Dad’s eyes widen in horror, no doubt picturing his son becoming a victim of sick trouser-based rummaging. He hops in his van and burns rubber to the shed, threatening to beat the crap out of Santa if he ever so much as looks at another kid. It’s this skewed tone that fuels Get Santa, a film that can at least be given credit for taking Christmas cinema to bizarre new territory.

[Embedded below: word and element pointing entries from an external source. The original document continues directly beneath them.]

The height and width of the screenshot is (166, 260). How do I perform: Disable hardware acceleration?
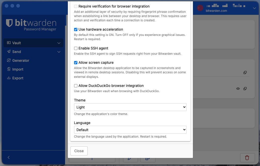(x=76, y=29)
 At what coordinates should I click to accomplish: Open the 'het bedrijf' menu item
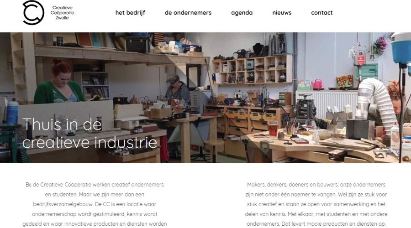[x=130, y=13]
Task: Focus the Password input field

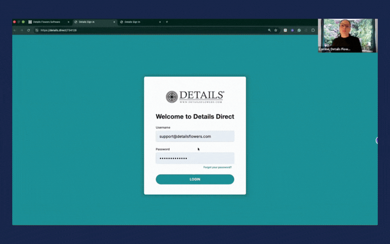Action: click(x=195, y=158)
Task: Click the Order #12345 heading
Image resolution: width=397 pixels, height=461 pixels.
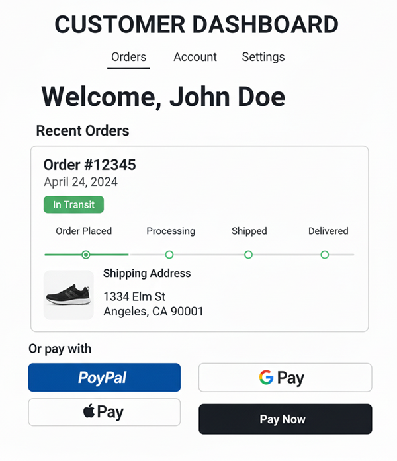Action: [x=89, y=165]
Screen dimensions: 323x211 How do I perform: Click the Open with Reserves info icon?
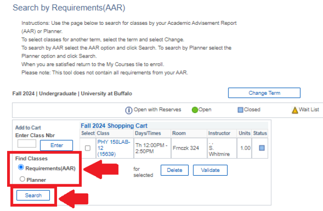click(128, 110)
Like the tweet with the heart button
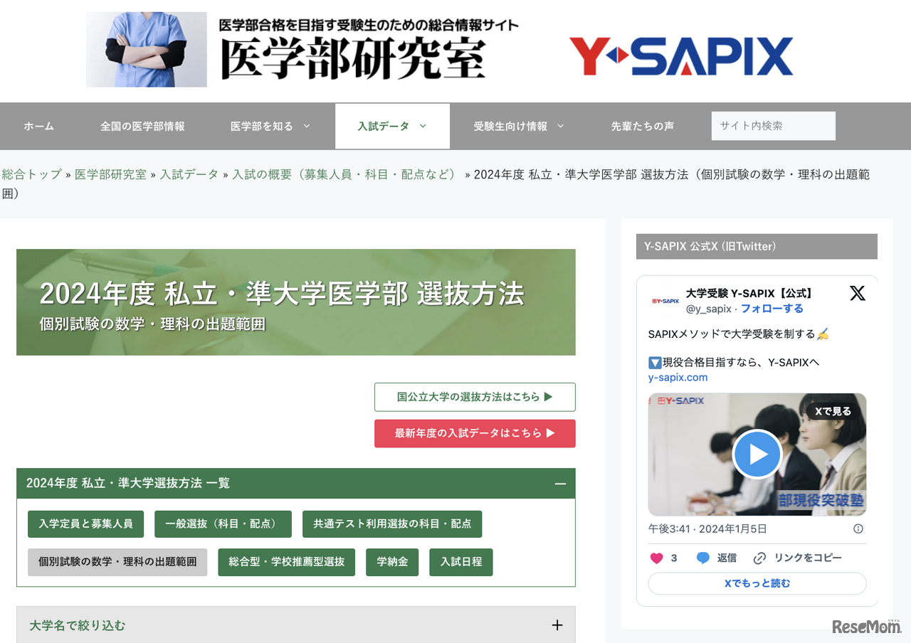The image size is (911, 643). click(656, 558)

Our hero is Steve (Rafe Spall), who we meet as he’s being released from prison. He was a getaway driver, but having served his two year sentence he’s released on parole. Missing his family, he attempts to get back in touch, though his remarried ex-wife wants nothing to do with an unreliable old lag. Fortunately, his son (Kit Connor) still loves him and immediately calls him when he finds Santa (Jim Broadbent) squatting in his garden shed. Santa explains that he’s accidentally driven his new sleigh into power lines and crashed. Not only that, but his reindeer have been taken into custody at Battersea Dogs and Cats Home. Santa needs help; if he doesn’t get his sleigh and reindeer back then Christmas is cancelled.
A disbelieving Steve is quickly guilt-tripped into helping by his estranged son. Things rapidly become more complicated when Santa is arrested and held in prison; ending up with cornrows, marching around to Straight Outta Compton and calling himself Mad Jimmy Claws. Not to mention that Steve needs to visit his probation officer at 5pm every day or risk being thrown back into prison himself.

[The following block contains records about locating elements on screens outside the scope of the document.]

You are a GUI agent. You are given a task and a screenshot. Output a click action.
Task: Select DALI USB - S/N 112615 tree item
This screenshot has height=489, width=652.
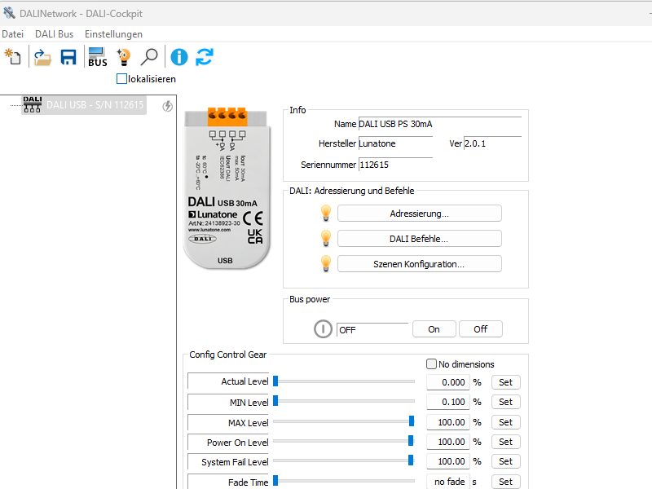[95, 104]
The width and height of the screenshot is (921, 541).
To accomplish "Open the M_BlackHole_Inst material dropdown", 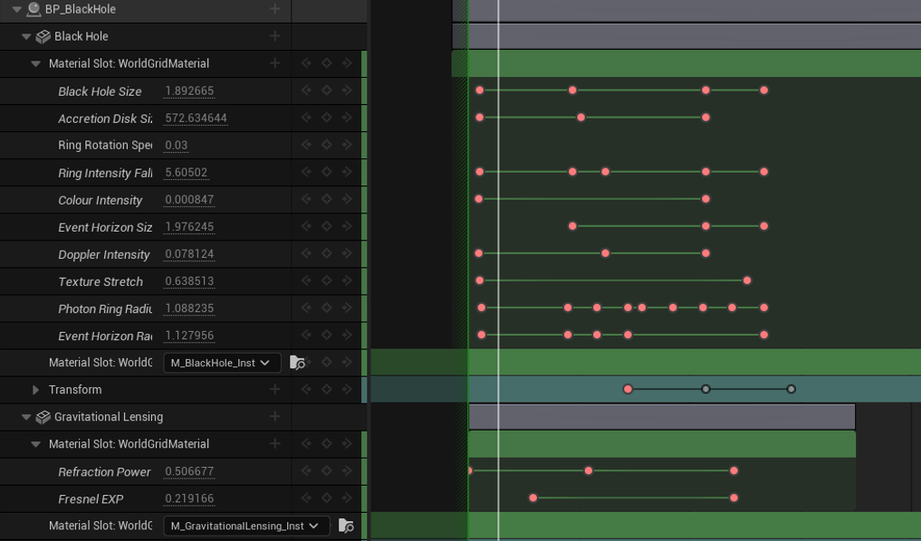I will 221,363.
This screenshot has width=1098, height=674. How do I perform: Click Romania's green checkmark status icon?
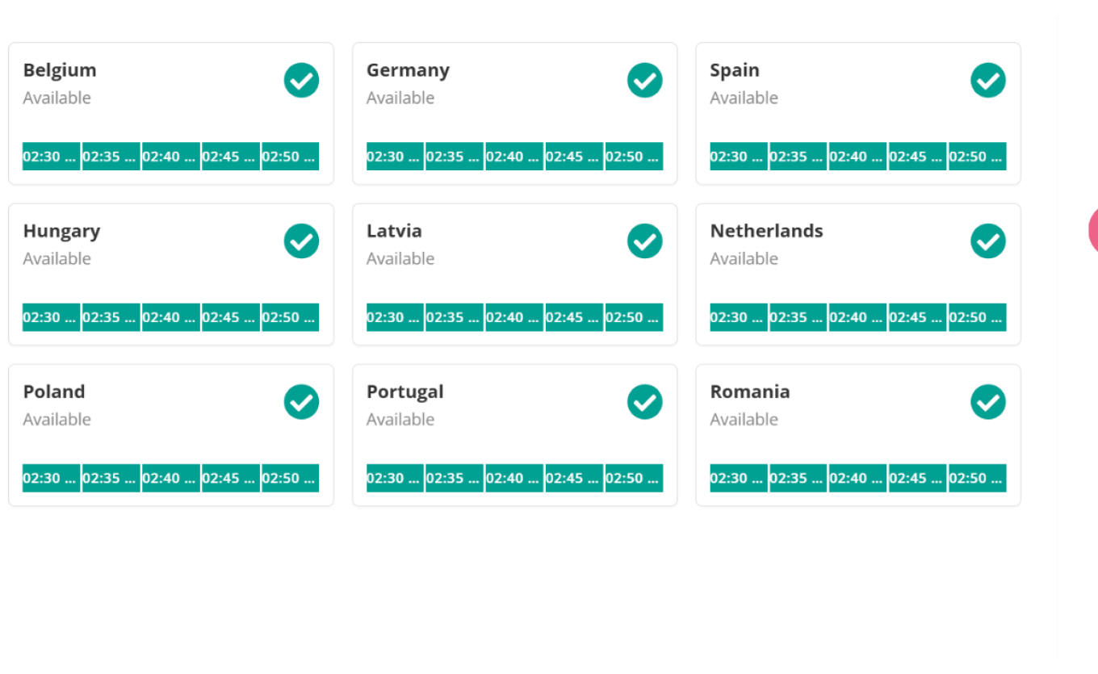(x=987, y=402)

The overall effect is a weird tonal mishmash. Cutting between Santa banged up in solitary in some gloomy, realistic looking prison cell and a sparkly CGI Lapland is certainly an effective contrast, creating an intrinsically ‘wrong’ feeling. In the film’s best moments this pays off gangbusters. For example, the sight of Santa’s sleigh forlornly lying in a pile of trash in the woods is a neat image, encapsulating the central idea of dragging fairytales back down to the kitchen sink.
For every moment like that, there’s a few where you wonder what on earth writer/director Christopher Smith was thinking. I’m no traditionalist, but kindly old Saint Nick punching a prison officer in the face feels a bit unChristmassy, not to mention a climactic chase sequence in which a tommy-gun wielding Santa is yelling maniacally while firing on the pursuing cops. Granted, his gun is shooting reindeer shit at them rather than bullets, but it’s not particularly festive.

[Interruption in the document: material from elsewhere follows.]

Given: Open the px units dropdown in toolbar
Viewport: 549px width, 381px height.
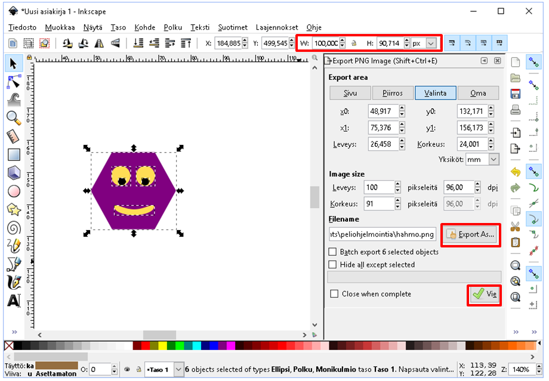Looking at the screenshot, I should point(430,44).
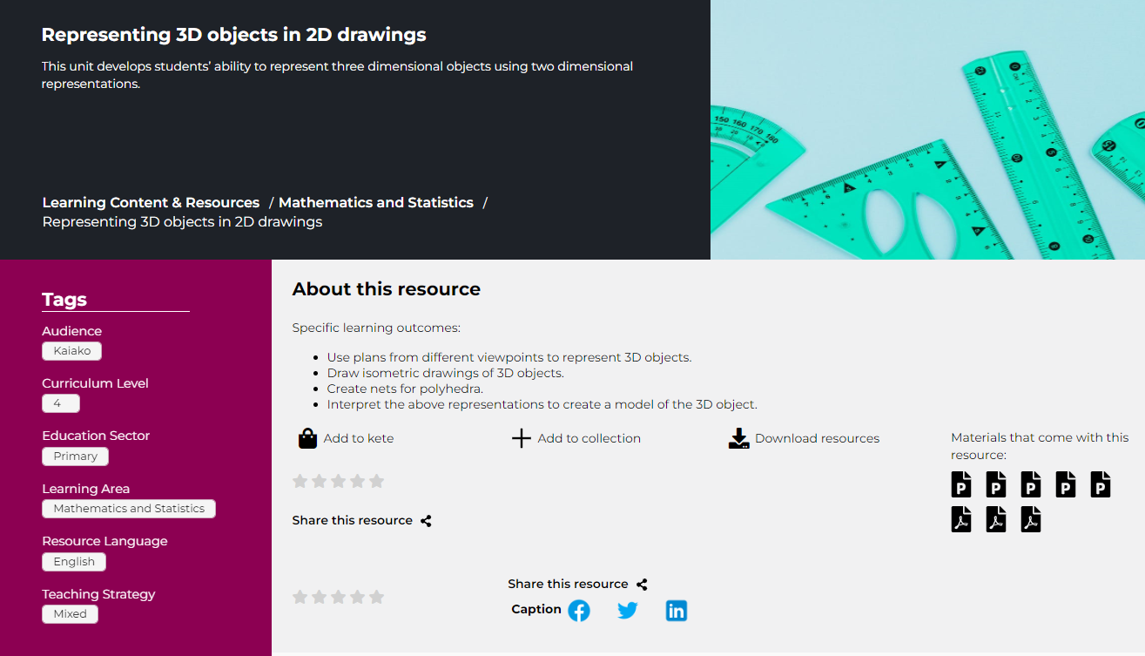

Some explanation comes from a cursory examination of the director’s filmography: a litany of low budget horror movies whose synopses contain phrases like “hunted down by war-crazed killers”, “bludgeons her past-self to death” and “impaled through the head with a serrated blade.” I don’t think it’s impossible for a horror director to slide into family friendly comedy, but Get Santa certainly feels like the product of someone whose primary instincts aren’t to give audiences the warm fuzzies.
The upshot of that is that Get Santa never hits the right emotional tone. There’s an inherent poignancy in showing a reformed ex-con trying his best to go straight in the face of fantastical circumstances, but despite me being extremely susceptible to sentimental Christmas claptrap, the film keeps fluffing its emotive blows. This primarily stems from the non-character of the young Tom, partly a combination of an underwritten role and partly because of the mildly annoying child actor, who never believably connects with Rafe Spall as his put upon Dad.
I feel a little guilty being so harsh about Get Santa; there’s myriad reasons it doesn’t work, but at least it’s trying really hard to do something different. At its core is a good heart; one sympathetic to prisoners and understanding of how miserable it must be to be banged up over Christmas. Not to mention that Jim Broadbent, the film’s one inarguably excellent factor, makes for an effective Santa.
I can’t see it ever becoming a stone cold holiday classic, but I’d much rather watch Christmas films like Get Santa than the execrable Nativity series.
Get Santa is a tonally tin-eared Christmas experiment, but at least it's a unique one.